Federal Chief Information Officer (CIO) Greg Barbaccia said on Thursday that the Trump administration is shifting from static, point-in-time metrics toward outcome-driven ones, signaling changes to how federal agencies measure success and design federal websites.

Speaking at the Adobe Government Forum in Washington, D.C., Barbaccia said the federal government already has extensive IT policy and guidance in place, and it is now in “an implementation phase.”

“We have a tendency to bake in a lot of point-in-time metrics to policies. That stymies us in a lot of ways. Policies need to be in the future,” Barbaccia said.

“You’ll see this out of my office,” he added. “We’re going to collect certain metrics. We’re going to take a look at them after a couple of months, and if they don’t make sense, we’re going to change them and do something different.”

The goal, he said, is to “focus on outcomes for the public.”

Similarly, Barbaccia said his office is looking to improve how citizens interact with federal agency websites that are often fragmented and confusing. He emphasized designing services around user needs rather than agency structures.

“You should not need to know how the federal government is organized internally to interact with the government service,” Barbaccia said. “We have a terrible way of designing things around us, designing them around the bureaucracy and not around the people we serve.”

Notably, President Donald Trump established the National Design Studio (NDS) within the White House last year, which seeks to reduce duplicative design efforts and improve the quality of public interactions with government services.

Last week at ACT-IAC’s CX Summit, Barbaccia noted that the NDS is working to produce the same digital experience across agency websites, so that the public gets a consistent voice and design from the federal government.

Barbaccia told reporters that the White House already has “pilots running on internal sandboxes” of website redesigns, and he said CIO.gov will be an early example of that.

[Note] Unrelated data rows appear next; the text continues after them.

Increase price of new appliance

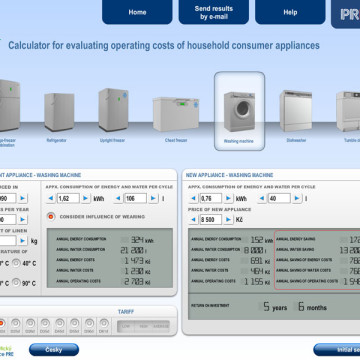click(228, 220)
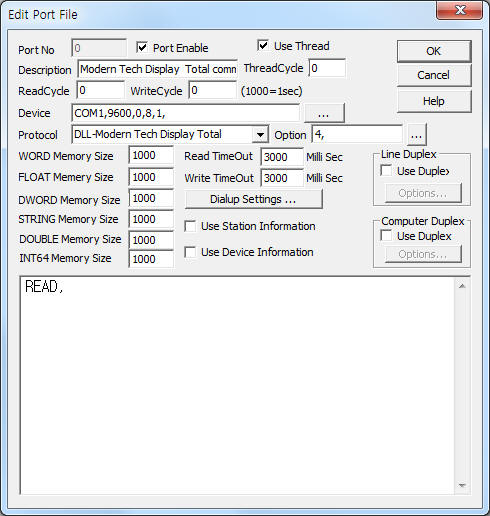Click the Cancel button
Viewport: 490px width, 516px height.
pos(434,75)
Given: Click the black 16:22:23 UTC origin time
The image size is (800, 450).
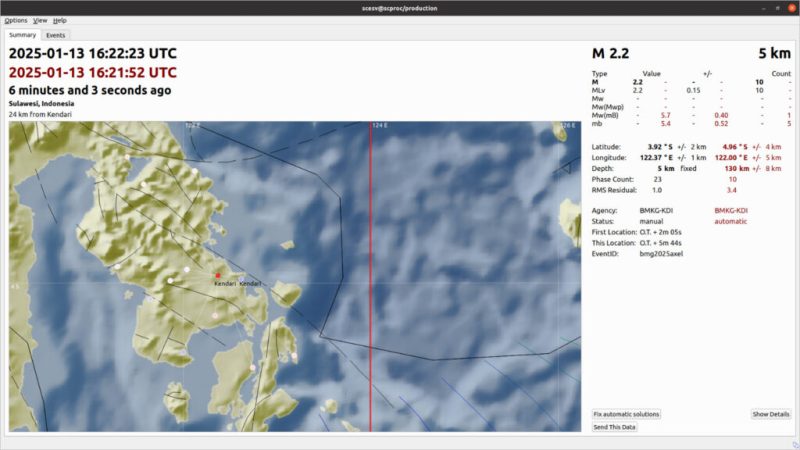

As a signal of success, Barbaccia said he wants to see simpler, more intuitive digital experiences and fewer websites standing between citizens and essential services.

“I want the taxpayer to be able to not have to visit a million different websites, to do a million different things,” he said Thursday at the Adobe Government Forum. “It is 2026. It is crazy to sow this type of confusion with the citizens when they don’t know how to do simple things, things that touch everybody – Social Security, taxes, public benefits, stuff like that.”

“I’m looking for design to be based around the least technical user, not the most sophisticated technical user. That’s a big key priority,” Barbaccia said.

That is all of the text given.